Als Legaldefinition bezeichnet man die Definition eines Begriffes in einem Gesetz. Das heißt, der Gesetzgeber legt in einer Rechtsvorschrift selbst durch Definition im Gesetzestext fest, wie ein unbestimmter Gesetzesbegriff zu verstehen ist. Eine Legaldefinition kann einen Begriff dabei bewusst anders als im allgemeinen Sprachgebrauch üblich definieren und so den Anwendungsbereich des Gesetzes erweitern oder einschränken. Aufgrund ihrer Bindungswirkung für die Gerichte dienen Legaldefinitionen auch deren Kontrolle und sind damit Ausdruck des Gewaltenteilungsgrundsatzes.
Aufgrund der Relativität der Rechtsbegriffe gilt eine Legaldefinition in einem Gesetz nicht zwangsläufig auch für andere Gesetze. Für diese anderen Gesetze muss die Bedeutung des Begriffes weiter durch Auslegung herausgefunden werden.
Während in älteren Gesetzen wie dem Bürgerlichen Gesetzbuch Legaldefinitionen eher selten sind und bei der ersten Verwendung eines Begriffes eingeflochten werden, ist es in neueren Gesetzen üblich, einen Katalog von Definitionen voranzustellen. Letztere Gesetzgebungstechnik ist Folge europäischer und angloamerikanischer Einflüsse und erst seit dem Ende des 20. Jahrhunderts zu beobachten.
Ein Beispiel aus dem deutschen Zivilrecht:
Dabei ist die Formulierung "Das Recht, von einem anderen ein Tun oder Unterlassen zu verlangen" die Legaldefinition des Rechtsbegriffes Anspruch.
Legaldefinitionen tauchen auch in anderen Gesetzestexten auf wie z.B. dem Jagdgesetz (Wildbegriff) oder im Strafgesetzbuch (Verbrechensbegriff) oder im öffentlichen Recht den Gaststättenbegriff (GaststättenG)

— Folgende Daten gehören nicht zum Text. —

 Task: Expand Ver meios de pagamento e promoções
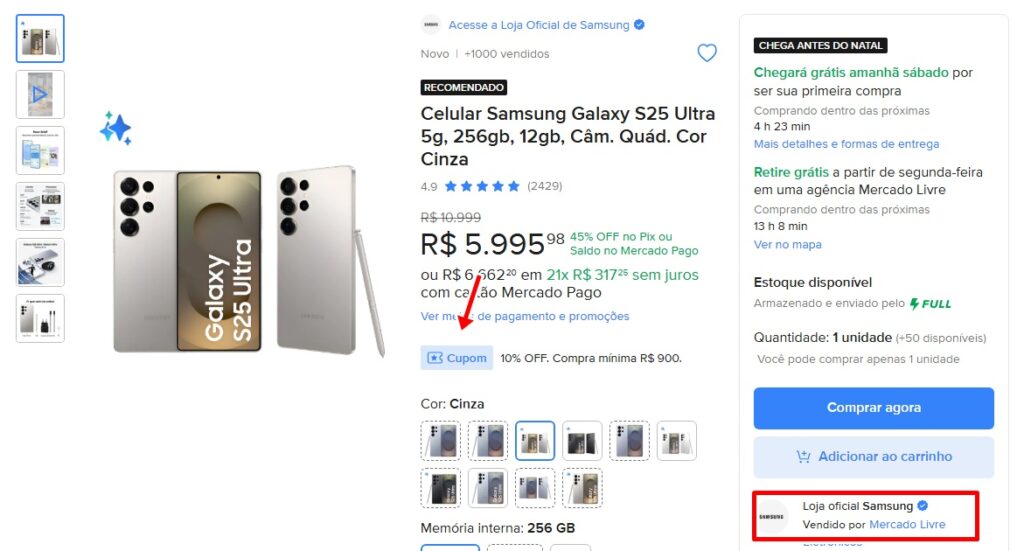point(525,316)
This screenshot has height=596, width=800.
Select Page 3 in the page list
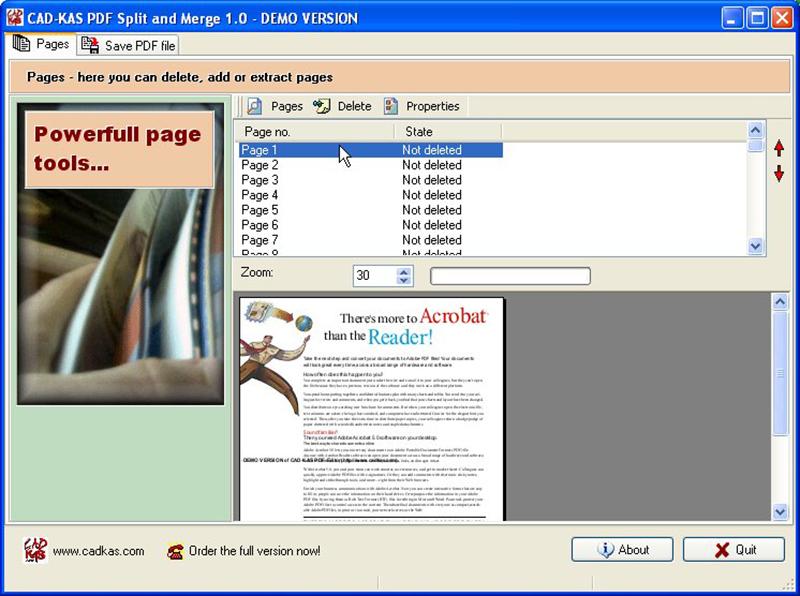(261, 180)
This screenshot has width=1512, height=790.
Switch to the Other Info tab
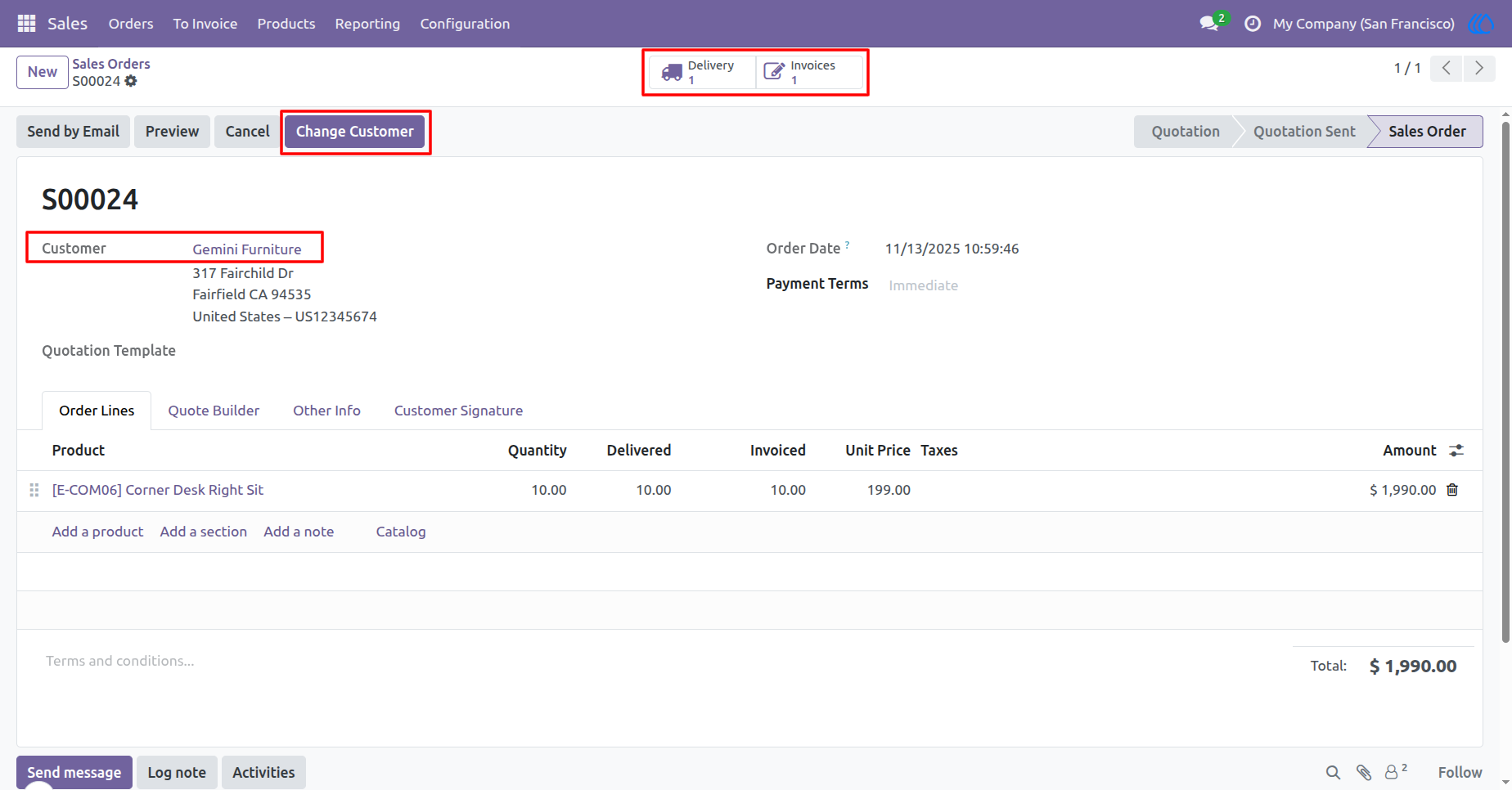point(326,411)
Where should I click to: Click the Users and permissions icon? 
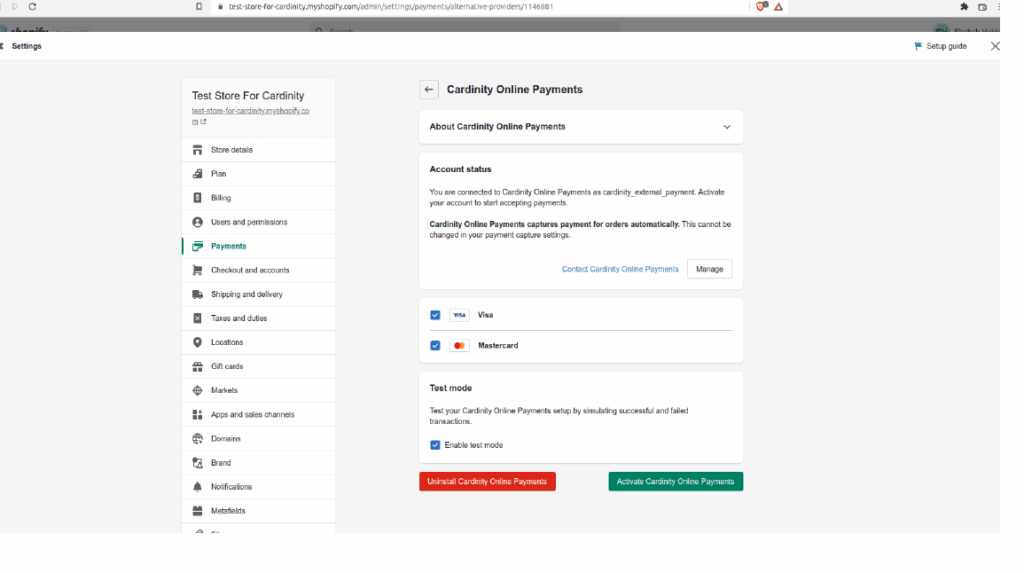(198, 222)
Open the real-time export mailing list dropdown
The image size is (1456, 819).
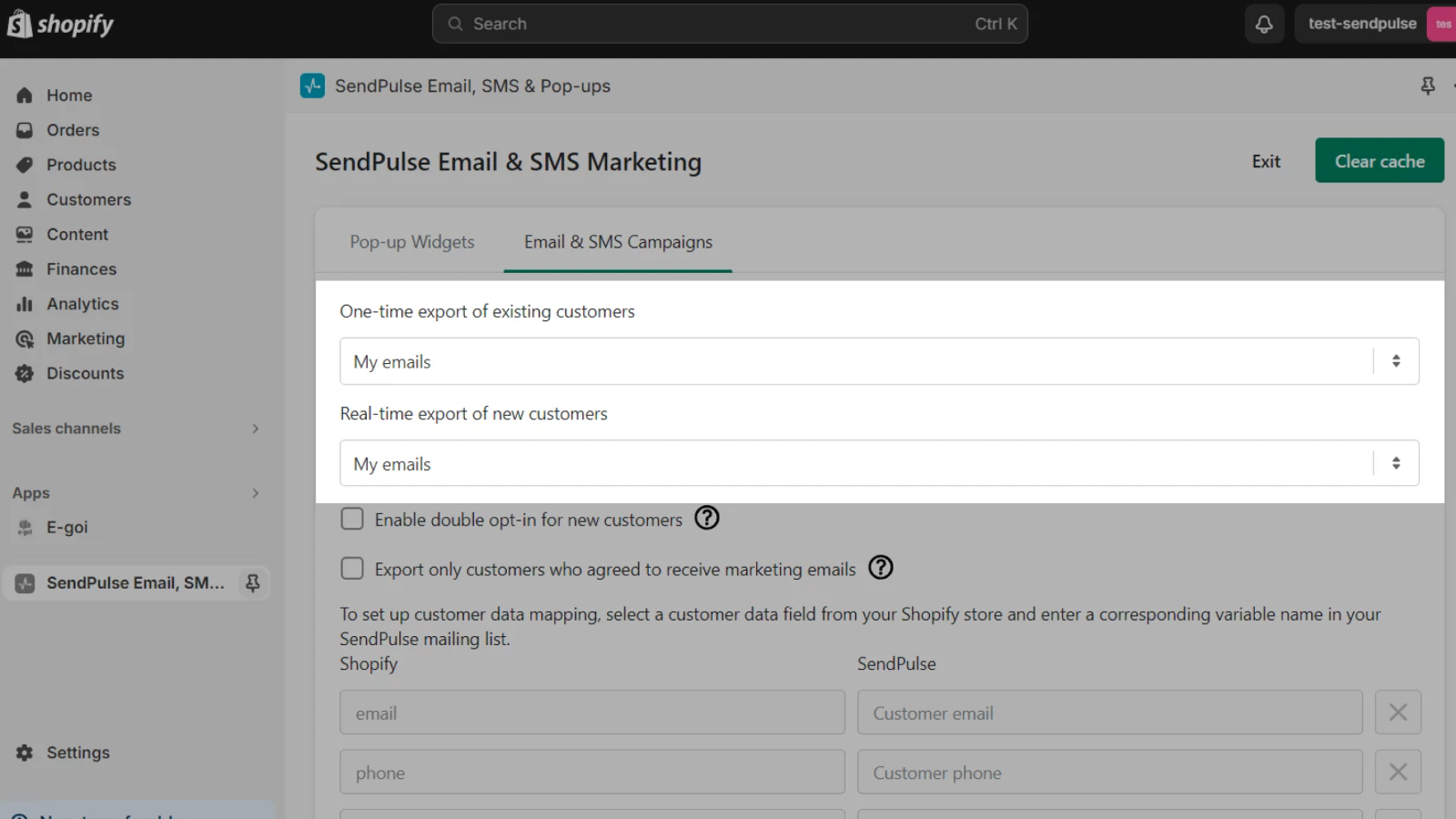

Legaldefinitionen werden häufig auch dann aus der Rechtsprechung in Gesetze übernommen, wenn die Rechtsprechung einen leicht merkbaren Grundsatz entwickelt hat und keine nennenswerte Kritik an diesem besteht. Umgekehrt wird eine missbilligte Rechtsprechungspraxis gelegentlich durch Legaldefinitionen unterbunden.